I've tried very earnestly to use opus 4.5 to get rid of some backlog tasks that were too tedious to do manually. It turns out that they're still extremely tedious because I have to make every single non trivial decision for the model, unless I don't care one iota about the long term sustainability of the code base. And by long term, I mean more than a week. They're good for saving keystrokes or doing fuzzy searches for me. "Design"? No, that is an anthropomorphism.

habinero|6 days ago

I actually had a perfect use case for slopcoding - I needed to scrape a search result and turn it into a csv and a bunch of files.

Totally possible with a hour or so or coding but annoying and not that fun. Completely trivial, tons of stuff like it, piece of cake

Claude got something that looked like it was worked, and didn't. I figured out why, told it what to fix, and it didn't.

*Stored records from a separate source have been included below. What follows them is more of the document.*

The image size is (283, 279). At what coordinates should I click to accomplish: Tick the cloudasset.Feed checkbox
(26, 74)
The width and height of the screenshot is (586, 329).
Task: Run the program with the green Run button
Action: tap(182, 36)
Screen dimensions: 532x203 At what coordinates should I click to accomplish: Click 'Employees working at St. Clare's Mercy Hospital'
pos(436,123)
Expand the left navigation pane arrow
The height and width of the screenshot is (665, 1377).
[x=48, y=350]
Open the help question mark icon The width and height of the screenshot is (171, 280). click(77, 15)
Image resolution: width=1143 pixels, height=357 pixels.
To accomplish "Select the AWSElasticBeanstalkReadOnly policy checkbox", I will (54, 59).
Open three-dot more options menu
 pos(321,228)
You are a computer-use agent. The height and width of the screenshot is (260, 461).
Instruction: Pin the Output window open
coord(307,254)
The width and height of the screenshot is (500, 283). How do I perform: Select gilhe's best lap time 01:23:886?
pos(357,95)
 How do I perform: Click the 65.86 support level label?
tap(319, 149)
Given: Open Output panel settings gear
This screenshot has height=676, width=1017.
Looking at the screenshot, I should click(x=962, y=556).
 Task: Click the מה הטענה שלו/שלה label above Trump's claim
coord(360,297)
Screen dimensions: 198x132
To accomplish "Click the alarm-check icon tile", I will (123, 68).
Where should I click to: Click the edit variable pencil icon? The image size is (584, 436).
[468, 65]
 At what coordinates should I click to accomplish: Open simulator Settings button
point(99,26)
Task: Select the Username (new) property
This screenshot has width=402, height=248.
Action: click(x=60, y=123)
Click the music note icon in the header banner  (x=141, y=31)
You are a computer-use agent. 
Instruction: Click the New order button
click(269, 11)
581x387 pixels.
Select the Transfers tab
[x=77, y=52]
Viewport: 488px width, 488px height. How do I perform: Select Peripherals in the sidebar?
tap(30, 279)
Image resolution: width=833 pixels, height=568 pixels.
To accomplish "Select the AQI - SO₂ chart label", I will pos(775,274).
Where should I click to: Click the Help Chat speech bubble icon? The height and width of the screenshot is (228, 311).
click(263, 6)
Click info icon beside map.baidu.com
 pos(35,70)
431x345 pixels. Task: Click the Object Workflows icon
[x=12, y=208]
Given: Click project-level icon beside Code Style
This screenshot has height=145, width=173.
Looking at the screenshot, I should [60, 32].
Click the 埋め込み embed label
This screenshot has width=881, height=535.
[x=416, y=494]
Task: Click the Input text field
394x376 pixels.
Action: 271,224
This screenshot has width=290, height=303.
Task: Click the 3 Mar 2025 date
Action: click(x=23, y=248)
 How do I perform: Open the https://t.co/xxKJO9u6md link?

Finally after several rounds, it kicked off...and then hung on...something? idk what, it doesn't look like it was rate limited

Also it said the code would check to see it had already downloaded the file and if so, skip it. It definitely did not do that lol

At this point it was 90 minutes--an hour of yelling at the computer and another 30 minutes of my ADHD ass forgetting that I had it running

I like it as fancy autocomplete because it's usually helpful and I can silence it for 20 minutes if it's annoying me, but man.

nine_k|8 days ago

Better languages do not necessarily mean better architectural decisions, or even better performance, unless the humans pressure for that and burn tokens on that. With no engineer in the room, more technical issues will be left unnoticed and unaddressed.

Compare it to visual arts. With a guidance form an artist, AI tools can help create wonderful pictures. Without such guidance, or at least expert prompting, a typical one-shot image from Gemini is... well, at best recognizable as such.